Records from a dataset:

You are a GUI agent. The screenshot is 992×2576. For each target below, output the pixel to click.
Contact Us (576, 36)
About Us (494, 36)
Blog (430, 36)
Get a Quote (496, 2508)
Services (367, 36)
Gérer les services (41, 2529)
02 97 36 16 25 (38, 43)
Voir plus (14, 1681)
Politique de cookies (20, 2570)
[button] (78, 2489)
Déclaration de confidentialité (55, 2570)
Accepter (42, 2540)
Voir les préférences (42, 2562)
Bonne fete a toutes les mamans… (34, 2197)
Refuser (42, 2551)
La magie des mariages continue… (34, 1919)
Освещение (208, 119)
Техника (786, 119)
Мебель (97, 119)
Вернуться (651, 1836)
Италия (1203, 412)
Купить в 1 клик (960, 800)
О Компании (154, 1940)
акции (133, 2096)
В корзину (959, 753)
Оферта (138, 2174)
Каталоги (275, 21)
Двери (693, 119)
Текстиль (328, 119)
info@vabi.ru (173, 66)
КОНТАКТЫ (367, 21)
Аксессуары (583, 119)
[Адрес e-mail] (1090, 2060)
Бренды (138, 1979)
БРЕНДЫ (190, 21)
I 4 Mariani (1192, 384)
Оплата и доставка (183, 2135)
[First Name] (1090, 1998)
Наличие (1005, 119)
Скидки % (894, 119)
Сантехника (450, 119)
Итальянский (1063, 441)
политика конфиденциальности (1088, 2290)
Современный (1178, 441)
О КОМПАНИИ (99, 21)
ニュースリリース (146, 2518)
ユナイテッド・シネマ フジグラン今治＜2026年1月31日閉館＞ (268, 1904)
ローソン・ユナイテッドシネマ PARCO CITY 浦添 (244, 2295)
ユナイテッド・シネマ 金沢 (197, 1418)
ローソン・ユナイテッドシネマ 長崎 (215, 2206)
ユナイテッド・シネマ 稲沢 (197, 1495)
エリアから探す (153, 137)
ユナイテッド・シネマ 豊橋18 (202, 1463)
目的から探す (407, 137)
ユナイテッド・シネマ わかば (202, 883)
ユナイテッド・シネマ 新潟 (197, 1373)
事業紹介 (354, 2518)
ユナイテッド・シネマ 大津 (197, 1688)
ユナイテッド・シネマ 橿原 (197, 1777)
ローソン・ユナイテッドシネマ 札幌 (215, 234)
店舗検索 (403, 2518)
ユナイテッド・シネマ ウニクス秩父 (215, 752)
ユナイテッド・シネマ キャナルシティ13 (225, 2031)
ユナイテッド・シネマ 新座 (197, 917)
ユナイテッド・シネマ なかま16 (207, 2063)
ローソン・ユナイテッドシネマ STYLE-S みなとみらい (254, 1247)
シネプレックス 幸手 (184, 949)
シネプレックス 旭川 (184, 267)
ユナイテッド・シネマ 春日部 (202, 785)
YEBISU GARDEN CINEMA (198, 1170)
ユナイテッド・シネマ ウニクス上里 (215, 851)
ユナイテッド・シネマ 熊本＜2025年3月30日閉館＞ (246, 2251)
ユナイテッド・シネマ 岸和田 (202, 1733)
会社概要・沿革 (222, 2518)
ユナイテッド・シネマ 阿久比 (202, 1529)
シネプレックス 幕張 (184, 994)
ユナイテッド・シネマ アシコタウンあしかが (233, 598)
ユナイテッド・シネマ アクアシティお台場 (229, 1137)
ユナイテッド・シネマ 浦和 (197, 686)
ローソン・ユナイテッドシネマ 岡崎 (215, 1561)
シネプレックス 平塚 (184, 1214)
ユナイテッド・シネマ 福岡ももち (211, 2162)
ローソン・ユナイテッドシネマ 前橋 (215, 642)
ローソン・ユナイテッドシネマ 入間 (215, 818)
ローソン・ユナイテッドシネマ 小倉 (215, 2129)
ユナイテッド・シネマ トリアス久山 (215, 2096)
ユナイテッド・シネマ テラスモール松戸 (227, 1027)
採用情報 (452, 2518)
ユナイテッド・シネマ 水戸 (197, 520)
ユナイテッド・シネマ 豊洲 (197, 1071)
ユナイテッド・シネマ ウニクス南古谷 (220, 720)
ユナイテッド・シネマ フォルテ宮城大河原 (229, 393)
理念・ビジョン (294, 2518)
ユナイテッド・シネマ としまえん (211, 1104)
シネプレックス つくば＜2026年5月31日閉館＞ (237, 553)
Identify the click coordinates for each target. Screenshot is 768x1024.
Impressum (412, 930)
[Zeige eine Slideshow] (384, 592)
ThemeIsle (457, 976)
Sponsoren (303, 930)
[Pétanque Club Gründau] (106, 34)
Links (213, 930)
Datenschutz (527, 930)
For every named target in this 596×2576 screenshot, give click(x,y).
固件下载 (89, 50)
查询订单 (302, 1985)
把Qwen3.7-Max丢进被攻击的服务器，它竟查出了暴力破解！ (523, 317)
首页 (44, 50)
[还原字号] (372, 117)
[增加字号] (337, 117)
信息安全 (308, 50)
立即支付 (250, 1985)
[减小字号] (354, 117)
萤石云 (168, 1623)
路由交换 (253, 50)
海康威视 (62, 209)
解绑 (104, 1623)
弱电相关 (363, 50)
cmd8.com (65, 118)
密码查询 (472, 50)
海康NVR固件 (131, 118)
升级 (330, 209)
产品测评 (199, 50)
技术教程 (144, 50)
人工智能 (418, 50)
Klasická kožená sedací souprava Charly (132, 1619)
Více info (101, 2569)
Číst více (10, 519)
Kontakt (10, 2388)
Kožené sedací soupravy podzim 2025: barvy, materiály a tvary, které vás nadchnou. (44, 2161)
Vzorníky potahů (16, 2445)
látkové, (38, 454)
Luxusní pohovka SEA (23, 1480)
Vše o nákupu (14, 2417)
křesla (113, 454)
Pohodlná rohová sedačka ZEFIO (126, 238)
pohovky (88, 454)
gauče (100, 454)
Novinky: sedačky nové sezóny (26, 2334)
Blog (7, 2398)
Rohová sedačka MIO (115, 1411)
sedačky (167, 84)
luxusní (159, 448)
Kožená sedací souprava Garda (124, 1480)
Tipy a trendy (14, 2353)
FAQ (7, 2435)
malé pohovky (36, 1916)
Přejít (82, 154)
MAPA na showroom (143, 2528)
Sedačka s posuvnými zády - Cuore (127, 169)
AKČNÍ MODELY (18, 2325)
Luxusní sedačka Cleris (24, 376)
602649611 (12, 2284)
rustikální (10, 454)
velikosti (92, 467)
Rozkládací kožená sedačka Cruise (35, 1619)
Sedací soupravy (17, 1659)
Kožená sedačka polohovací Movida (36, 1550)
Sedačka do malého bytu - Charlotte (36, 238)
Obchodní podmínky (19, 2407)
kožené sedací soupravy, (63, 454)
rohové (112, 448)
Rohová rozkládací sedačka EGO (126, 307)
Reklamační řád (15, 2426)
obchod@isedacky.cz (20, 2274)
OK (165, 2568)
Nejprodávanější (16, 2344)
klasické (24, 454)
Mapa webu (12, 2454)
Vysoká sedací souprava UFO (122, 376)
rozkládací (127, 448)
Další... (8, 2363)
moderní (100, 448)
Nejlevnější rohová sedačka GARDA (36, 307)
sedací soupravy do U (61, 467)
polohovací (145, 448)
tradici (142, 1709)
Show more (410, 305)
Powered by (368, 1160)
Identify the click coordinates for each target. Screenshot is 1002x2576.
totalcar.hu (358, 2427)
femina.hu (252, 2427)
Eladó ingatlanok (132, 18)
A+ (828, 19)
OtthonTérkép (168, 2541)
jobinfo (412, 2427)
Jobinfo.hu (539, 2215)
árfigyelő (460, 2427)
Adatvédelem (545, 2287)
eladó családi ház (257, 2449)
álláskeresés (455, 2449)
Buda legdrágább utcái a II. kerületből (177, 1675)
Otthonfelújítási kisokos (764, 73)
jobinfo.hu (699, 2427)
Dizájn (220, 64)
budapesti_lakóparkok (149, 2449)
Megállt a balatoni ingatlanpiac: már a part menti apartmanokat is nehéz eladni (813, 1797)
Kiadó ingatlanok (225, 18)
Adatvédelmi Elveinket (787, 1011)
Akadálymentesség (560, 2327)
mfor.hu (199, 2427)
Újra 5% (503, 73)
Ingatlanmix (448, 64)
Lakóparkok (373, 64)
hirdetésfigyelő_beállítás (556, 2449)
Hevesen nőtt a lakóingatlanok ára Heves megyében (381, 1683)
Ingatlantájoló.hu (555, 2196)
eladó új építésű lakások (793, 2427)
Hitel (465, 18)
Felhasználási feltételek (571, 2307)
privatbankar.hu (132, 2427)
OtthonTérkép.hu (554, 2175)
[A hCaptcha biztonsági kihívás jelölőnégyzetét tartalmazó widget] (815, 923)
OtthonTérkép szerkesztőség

GOAL OF THE EXERCISE
In the data above, find the line with "rohové (112, 448)" and the line with "árfigyelő (460, 2427)". Retype both, plus every line between them, exactly.

ANSWER FOR THIS EXERCISE
rohové (112, 448)
Rohová rozkládací sedačka EGO (126, 307)
Reklamační řád (15, 2426)
obchod@isedacky.cz (20, 2274)
OK (165, 2568)
Nejprodávanější (16, 2344)
klasické (24, 454)
Mapa webu (12, 2454)
Vysoká sedací souprava UFO (122, 376)
rozkládací (127, 448)
Další... (8, 2363)
moderní (100, 448)
Nejlevnější rohová sedačka GARDA (36, 307)
sedací soupravy do U (61, 467)
polohovací (145, 448)
tradici (142, 1709)
Show more (410, 305)
Powered by (368, 1160)
Identify the click coordinates for each target. Screenshot is 1002x2576.
totalcar.hu (358, 2427)
femina.hu (252, 2427)
Eladó ingatlanok (132, 18)
A+ (828, 19)
OtthonTérkép (168, 2541)
jobinfo (412, 2427)
Jobinfo.hu (539, 2215)
árfigyelő (460, 2427)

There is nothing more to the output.